Final PhD Oral Examination (Thesis Title: “Quantum Simulations of the Interaction between Solutes and Spatial Defects in Metals”)

Event Date and Time: 
Mon, 2015-11-02 09:00 - 11:00
Room 200, Graduate Student Centre
Local Contact: 
Physics and Astronomy, UBC
Intended Audience: 

This thesis presents a computational study of the interaction between solute atoms and defects in the crystal lattice of metals at low solute concentrations. To accurately capture the electronic behaviour of these solutes in complex environments, we use density functional theory calculations. We begin by examining the diffusion of technologically relevant rare earth solutes in Mg. The calculated activation energies agree qualitatively with experimental values. This work also demonstrates that the existing 8-frequency model for diffusion in hexagonally close-packed metals can be improved with the consideration of an additional vacancy jump frequency.

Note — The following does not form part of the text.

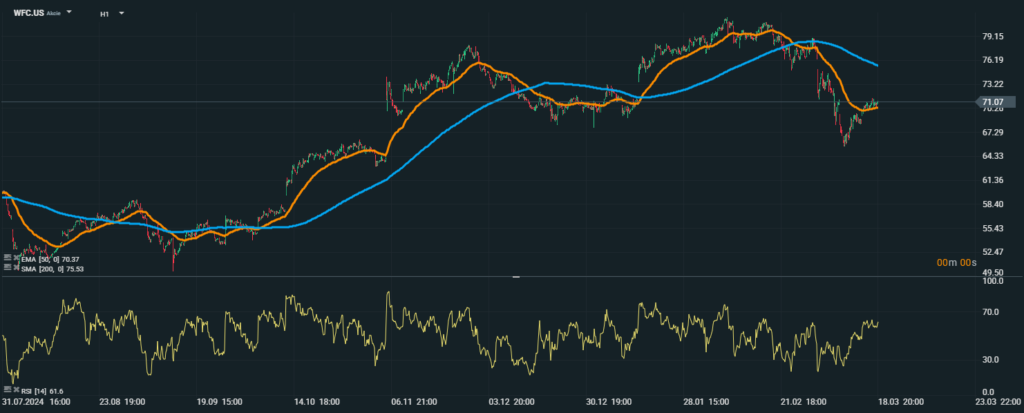
Task: Open settings icon for EMA 50 indicator
Action: pos(7,259)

We calculate the binding energies of solute atoms to a Ʃ7 grain boundary in Mg. These energies are dominated by elastic effects for many important alloying species, and we develop a computationally efficient model for predicting the binding energies for these elastically dominated solutes. These results agree well with the findings of other experimental and computational studies of Mg boundaries. Using molecular statics calculations of general high-angle grain boundaries in combination with our binding energy model, we predict binding energies for boundaries not accessible by quantum calculations. In addition to providing a better understanding of solute-grain boundary interaction in Mg, binding energies for use in models at higher length scales, and a new, efficient model for predicting binding energy, we also show the importance of using segregation models which utilize multiple binding energies to predict segregation levels.

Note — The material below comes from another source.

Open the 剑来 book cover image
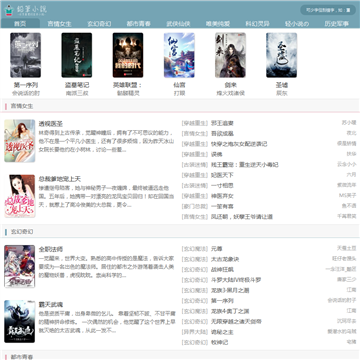 pyautogui.click(x=230, y=55)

We develop an improved multiscale method for embedding quantum mechanical density functional theory calculations in much larger classical simulations. This method removes the constraints on structure size usually imposed by the high cost of quantum calculations by treating a small region of interest (e.g. a solute and its neighbourhood) with quantum accuracy while coupling the quantum domain to a much larger classical system.
The method is developed and tested using solute binding energies to a vacancy and to sites at a special, high-symmetry grain boundary in Al, for which purely quantum mechanical evaluations are also possible, providing a reliable benchmark. We then apply this method to find solute binding energy to a general, low-symmetry grain boundary in Al.